» **EXERCISE DETAILS**
Working from the listing below, pick each line containing the word "agent" and copy it.
----
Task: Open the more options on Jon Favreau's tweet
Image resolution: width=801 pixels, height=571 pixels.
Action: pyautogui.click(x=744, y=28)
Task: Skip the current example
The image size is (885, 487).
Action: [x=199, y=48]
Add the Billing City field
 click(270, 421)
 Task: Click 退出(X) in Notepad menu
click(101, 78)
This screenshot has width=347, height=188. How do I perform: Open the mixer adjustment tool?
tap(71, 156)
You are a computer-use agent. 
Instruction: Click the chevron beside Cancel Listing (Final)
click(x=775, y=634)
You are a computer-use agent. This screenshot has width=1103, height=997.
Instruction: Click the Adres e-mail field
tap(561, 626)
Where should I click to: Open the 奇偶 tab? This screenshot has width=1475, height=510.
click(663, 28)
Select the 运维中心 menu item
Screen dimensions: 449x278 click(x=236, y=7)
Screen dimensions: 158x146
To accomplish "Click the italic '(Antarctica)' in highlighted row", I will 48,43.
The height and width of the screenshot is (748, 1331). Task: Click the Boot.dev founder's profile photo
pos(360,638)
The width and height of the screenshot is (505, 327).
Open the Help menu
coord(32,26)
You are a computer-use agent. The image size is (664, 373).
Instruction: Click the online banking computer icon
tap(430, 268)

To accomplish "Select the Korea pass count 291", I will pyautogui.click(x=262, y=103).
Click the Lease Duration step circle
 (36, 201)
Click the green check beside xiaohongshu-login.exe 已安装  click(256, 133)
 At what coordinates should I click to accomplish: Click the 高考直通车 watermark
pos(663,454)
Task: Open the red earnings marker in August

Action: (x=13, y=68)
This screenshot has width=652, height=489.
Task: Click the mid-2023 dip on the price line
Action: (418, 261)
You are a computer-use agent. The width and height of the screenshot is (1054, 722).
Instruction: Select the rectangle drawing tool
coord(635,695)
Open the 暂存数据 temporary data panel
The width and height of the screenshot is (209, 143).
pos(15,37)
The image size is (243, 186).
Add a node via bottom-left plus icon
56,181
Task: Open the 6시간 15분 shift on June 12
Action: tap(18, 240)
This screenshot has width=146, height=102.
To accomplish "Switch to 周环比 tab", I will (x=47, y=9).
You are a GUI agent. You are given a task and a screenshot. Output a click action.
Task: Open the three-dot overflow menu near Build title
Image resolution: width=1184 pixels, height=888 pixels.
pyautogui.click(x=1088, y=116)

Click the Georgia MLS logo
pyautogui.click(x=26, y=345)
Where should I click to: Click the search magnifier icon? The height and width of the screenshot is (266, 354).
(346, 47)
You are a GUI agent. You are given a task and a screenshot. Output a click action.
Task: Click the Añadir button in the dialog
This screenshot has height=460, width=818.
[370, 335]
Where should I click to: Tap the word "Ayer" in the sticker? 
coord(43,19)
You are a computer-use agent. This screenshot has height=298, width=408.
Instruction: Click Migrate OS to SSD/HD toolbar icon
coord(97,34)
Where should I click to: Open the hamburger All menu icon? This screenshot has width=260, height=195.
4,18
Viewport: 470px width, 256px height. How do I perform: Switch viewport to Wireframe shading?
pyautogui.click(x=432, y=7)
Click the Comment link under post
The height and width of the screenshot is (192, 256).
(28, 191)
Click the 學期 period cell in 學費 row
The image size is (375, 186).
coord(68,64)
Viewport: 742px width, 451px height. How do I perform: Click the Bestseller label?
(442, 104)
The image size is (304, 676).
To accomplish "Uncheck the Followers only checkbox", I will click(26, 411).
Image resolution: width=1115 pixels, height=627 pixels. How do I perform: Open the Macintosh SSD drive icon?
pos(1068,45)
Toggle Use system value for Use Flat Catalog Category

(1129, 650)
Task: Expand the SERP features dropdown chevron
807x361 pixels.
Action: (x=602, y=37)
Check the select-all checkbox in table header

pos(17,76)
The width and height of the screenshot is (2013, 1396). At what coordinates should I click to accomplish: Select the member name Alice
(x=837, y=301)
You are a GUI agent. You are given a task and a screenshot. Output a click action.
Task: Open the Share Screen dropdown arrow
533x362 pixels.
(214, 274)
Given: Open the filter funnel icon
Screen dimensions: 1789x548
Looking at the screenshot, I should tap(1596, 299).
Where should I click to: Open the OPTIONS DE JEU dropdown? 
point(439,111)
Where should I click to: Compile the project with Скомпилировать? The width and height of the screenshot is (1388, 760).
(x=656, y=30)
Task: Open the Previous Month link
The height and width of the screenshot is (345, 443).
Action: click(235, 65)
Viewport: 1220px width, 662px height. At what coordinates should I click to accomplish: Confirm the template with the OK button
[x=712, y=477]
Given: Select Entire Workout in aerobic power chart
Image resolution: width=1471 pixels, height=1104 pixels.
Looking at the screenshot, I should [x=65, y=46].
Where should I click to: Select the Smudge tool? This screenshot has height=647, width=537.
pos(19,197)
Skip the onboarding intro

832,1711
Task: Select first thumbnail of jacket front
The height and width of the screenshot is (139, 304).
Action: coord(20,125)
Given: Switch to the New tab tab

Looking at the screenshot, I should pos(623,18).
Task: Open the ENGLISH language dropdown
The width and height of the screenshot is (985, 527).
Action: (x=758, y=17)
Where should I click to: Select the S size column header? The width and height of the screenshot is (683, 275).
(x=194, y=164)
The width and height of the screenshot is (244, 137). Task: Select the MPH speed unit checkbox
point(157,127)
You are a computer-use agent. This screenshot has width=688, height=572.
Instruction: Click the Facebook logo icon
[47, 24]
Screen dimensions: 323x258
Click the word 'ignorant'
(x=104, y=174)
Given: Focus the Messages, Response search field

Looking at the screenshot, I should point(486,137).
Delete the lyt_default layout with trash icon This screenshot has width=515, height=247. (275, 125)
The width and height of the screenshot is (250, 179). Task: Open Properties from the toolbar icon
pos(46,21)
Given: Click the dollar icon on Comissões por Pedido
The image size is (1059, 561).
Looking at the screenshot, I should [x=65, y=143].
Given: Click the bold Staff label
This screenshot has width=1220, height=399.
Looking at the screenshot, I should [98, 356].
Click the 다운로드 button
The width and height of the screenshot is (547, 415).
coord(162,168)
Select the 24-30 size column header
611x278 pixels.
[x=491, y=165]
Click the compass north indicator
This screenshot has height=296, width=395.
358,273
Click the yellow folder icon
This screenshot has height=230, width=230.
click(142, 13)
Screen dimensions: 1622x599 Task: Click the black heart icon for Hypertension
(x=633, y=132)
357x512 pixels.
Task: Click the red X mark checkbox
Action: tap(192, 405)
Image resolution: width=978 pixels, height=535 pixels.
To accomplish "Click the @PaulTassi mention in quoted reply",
----
» **EXERCISE RESULT**
You are a computer-use agent. 
You are a computer-use agent. This screenshot has width=1103, height=997.
You are a computer-use agent. The image size is (664, 373).
You are a computer-use agent. The width and height of the screenshot is (1054, 722).
You are a GUI agent. You are given a task and a screenshot. Output a click action.
You are a GUI agent. You are given a task and a screenshot. Output a click action.
You are a computer-use agent. This screenshot has height=298, width=408.
You are a GUI agent. You are given a task and a screenshot. Output a click action.
You are a computer-use agent. This screenshot has width=688, height=572.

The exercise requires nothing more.